Des familles nombreuses et monoparentales particulièrement soutenues
Le système socio-fiscal français cible particulièrement les familles nombreuses et monoparentales. Les allocations familiales jouent un rôle central, avec une augmentation significative pour les familles à partir de trois enfants. Pour ces familles, les allocations sont 1,5 fois plus élevées que pour les familles de deux enfants. De plus, le calcul de l’impôt sur le revenu prend en compte la taille de la famille, ce qui permet aux familles nombreuses de bénéficier d’une réduction fiscale plus importante.
Les limites du système : une pauvreté résiduelle et des effets pervers
Malgré les effets positifs du système redistributif, environ 350 300 personnes restent pauvres après redistribution. Parmi elles, 20 % ne touchent aucune prestation sociale, souvent parce qu’elles sont âgées et vivent seules ou en couple. Pour les autres, les prestations sociales représentent une part importante de leurs revenus, mais cela ne suffit pas à les faire sortir de la pauvreté.
En outre, le système redistributif peut parfois avoir des effets pervers. Environ 18 000 personnes basculent dans la pauvreté ou le halo en raison de l’impôt sur le revenu. Ces ménages, souvent modestes, voient leur revenu diminuer après imposition, même s’ils ne bénéficient que peu ou pas des prestations sociales. Ce phénomène concerne principalement des couples sans enfant ou des personnes seules dont les revenus sont légèrement supérieurs à la première tranche d’imposition.

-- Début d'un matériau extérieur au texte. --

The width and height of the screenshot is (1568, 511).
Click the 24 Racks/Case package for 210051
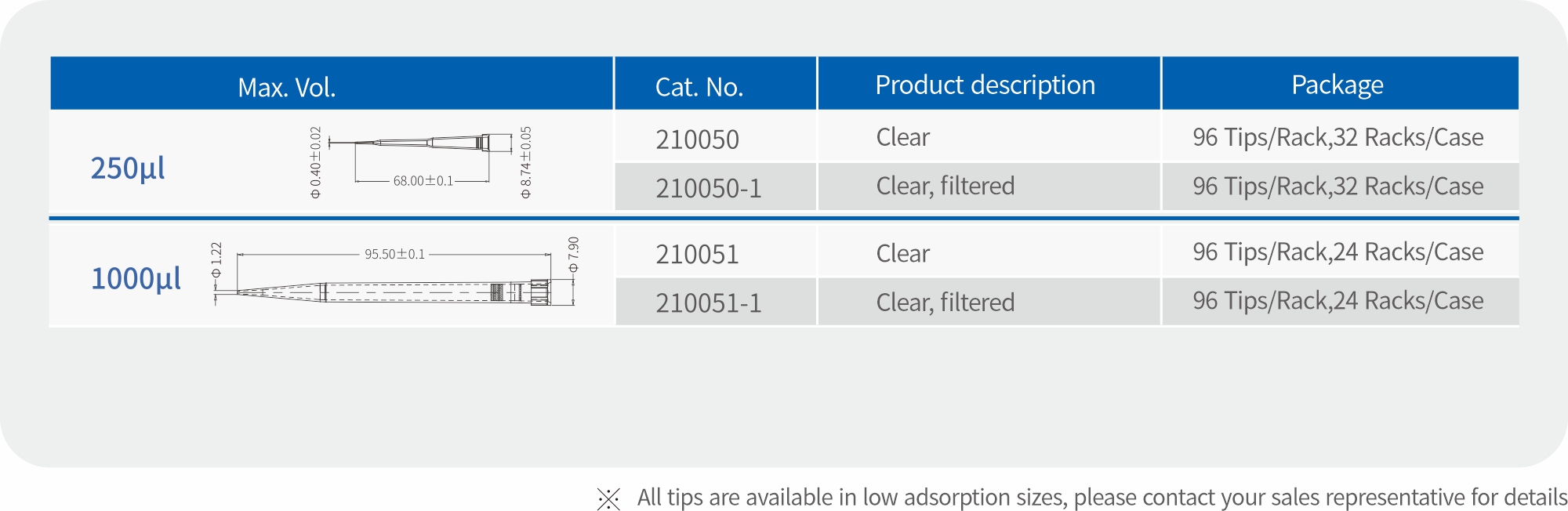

En Bourgogne-Franche-Comté, la pauvreté touche encore une part importante de la population, mais le système redistributif socio-fiscal permet de réduire significativement le nombre de personnes vivant sous le seuil de pauvreté. Cependant, malgré ces efforts, des inégalités persistent, en particulier entre les zones urbaines et rurales. Les familles nombreuses et monoparentales bénéficient fortement de ce système, mais de nombreuses personnes âgées et certains ménages modestes continuent de souffrir de la précarité. Des ajustements dans l’application de l’impôt sur le revenu et un soutien accru aux personnes âgées pourraient permettre d’améliorer encore l’efficacité de la redistribution.